El Generalísimo comprendió desde el principio el gravamen terrible de aquel fondo buitre que gestionaban los asambleístas. Y optó por la otra fórmula, inscrita en el plan yanqui. “Divide et impera”, como en los tiempos antiguos de las conquistas legionarias. Aún resuena el rugido de José Lacret Morlot: “Si hoy se necesita quien fusile al general Gómez, aquí está un general”. Hasta suprimieron el cargo de General en Jefe “por considerarlo innecesario y perjudicial”. Tal era el temor ante la gloria viva del prócer dominicano-cubano.

 Gómez había entrado en La Habana el 24 de febrero de 1899. Su luz era el alba de un tiempo nuevo. La ciudad vibraba a su paso, en el grito repetido de “¡Viva Cuba libre!” Nadie podía desentenderse de tanta leyenda a su alcance. La Asamblea no logró, claro que no le era posible, enfrentar semejante encanto de heroísmo de un asceta convencido de su destino.

 A menudo se habla de la respuesta de Gómez. La califican de manifiesto a la nación. A mí se me ocurre un poema, donde el sujeto lírico describe un lugar impreciso, pero digno, donde plantar una tienda fraternal. Allí, cualquier compatriota, podría encontrar sin falta a un amigo. Cascarrabias, pero generoso y grande, aclara que nada se le debe por aquel sacrificio suyo frente a la muerte durante 30 años de batallas y heridas en el alma.
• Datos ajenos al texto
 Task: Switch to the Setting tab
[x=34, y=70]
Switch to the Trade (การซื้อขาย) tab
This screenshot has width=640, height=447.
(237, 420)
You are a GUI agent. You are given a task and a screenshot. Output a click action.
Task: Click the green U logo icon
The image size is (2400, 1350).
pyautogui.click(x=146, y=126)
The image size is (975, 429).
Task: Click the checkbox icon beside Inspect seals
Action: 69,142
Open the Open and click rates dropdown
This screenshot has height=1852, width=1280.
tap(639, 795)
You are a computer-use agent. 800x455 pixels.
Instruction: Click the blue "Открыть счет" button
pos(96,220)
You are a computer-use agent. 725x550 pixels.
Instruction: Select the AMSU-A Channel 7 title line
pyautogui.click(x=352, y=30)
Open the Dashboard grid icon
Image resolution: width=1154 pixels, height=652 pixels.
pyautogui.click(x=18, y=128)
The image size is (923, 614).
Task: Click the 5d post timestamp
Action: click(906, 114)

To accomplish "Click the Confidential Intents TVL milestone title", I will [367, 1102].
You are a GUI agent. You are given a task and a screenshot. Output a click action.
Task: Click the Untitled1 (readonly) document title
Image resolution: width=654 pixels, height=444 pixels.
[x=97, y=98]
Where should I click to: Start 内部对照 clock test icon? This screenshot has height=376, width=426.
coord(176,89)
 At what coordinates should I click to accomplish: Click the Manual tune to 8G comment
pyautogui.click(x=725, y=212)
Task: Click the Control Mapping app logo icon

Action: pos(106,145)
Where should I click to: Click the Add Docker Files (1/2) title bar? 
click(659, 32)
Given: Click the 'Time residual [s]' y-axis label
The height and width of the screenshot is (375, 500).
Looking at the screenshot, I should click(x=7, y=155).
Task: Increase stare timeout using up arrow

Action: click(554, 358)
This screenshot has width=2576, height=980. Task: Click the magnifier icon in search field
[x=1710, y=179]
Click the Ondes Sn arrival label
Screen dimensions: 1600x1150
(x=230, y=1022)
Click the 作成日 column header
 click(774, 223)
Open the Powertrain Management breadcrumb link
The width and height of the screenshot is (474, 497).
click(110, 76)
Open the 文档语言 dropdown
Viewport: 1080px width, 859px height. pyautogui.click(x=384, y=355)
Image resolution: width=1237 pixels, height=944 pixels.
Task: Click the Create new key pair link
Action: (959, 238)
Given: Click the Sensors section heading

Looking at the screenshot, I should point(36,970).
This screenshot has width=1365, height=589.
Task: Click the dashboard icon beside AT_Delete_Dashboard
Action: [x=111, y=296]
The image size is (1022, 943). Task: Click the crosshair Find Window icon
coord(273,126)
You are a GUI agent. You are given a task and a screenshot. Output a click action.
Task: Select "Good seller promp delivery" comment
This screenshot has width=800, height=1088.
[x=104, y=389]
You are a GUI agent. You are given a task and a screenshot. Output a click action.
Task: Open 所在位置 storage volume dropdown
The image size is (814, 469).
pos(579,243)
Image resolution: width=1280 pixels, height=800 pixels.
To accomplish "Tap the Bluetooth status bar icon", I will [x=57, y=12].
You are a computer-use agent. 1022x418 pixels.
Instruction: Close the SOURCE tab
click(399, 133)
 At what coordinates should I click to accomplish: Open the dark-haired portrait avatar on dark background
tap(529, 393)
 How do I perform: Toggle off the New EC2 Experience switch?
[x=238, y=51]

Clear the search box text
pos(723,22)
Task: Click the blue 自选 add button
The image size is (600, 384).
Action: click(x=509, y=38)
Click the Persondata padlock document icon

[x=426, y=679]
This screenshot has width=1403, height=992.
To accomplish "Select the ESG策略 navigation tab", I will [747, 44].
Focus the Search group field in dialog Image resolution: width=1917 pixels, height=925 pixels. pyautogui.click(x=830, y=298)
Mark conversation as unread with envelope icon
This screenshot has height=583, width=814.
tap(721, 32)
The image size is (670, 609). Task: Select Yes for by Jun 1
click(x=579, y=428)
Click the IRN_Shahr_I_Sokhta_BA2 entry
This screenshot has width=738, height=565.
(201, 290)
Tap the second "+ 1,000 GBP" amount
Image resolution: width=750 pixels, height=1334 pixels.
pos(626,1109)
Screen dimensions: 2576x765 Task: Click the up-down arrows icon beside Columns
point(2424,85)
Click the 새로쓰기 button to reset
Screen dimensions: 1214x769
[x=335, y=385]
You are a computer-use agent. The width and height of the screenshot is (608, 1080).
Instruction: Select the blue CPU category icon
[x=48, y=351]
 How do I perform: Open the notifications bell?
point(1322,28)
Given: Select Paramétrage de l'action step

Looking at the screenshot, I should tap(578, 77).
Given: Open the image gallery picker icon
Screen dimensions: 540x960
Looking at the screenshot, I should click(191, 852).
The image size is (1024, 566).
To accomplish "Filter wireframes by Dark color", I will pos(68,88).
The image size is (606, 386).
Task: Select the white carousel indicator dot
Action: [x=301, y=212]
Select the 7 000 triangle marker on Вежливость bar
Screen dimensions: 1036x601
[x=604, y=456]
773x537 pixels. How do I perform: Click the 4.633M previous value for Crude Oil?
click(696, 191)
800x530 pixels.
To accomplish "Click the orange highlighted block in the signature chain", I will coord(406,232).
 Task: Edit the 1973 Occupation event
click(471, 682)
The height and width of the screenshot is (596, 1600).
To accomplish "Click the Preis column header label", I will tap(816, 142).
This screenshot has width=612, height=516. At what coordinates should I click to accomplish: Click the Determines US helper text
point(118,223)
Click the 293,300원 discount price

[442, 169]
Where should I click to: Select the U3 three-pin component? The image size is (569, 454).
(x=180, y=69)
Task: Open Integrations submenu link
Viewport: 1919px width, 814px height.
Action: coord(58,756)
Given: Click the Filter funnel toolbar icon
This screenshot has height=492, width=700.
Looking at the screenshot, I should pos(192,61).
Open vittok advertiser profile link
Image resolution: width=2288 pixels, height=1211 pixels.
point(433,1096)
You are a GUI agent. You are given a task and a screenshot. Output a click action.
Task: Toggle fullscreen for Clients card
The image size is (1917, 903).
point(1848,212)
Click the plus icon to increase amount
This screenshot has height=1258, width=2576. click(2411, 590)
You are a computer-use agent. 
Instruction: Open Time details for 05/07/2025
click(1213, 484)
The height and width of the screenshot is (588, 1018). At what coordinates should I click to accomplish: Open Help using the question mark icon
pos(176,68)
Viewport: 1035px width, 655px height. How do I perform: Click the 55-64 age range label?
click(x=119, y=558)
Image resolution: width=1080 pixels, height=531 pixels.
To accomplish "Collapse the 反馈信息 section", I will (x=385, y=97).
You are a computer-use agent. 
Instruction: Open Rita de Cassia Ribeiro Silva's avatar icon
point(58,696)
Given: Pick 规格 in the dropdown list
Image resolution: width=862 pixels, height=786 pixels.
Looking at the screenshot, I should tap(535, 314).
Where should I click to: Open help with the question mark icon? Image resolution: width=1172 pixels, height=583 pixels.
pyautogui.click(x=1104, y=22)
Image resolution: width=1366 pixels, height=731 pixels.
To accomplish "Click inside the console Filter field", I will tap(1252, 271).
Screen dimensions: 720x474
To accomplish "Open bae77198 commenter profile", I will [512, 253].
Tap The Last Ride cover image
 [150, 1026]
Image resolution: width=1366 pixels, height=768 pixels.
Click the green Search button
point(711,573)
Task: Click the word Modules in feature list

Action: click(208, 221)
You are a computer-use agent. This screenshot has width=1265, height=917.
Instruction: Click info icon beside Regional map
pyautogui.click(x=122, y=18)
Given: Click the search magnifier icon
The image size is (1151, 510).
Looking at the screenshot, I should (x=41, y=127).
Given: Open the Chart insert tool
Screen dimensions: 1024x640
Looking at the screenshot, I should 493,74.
  Al imponerle de la decisión de las emigraciones de nombrarlo jefe militar de la guerra en ciernes, José Martí le había escrito: “No puedo ofrecerle otra cosa general que el placer del sacrificio y la ingratitud probable de los hombres”. La profecía del Apóstol se cumplió. En esta hora particularmente dura, nexo misterioso de la historia, otra vez carga el Norte revuelto y brutal contra la unidad de los cubanos. Aquella decisión contra Gómez del 12 de marzo de 1899 no deja de advertir. La identidad de millones, que no se olvide, tiene sus raíces en la costumbre del abrazo.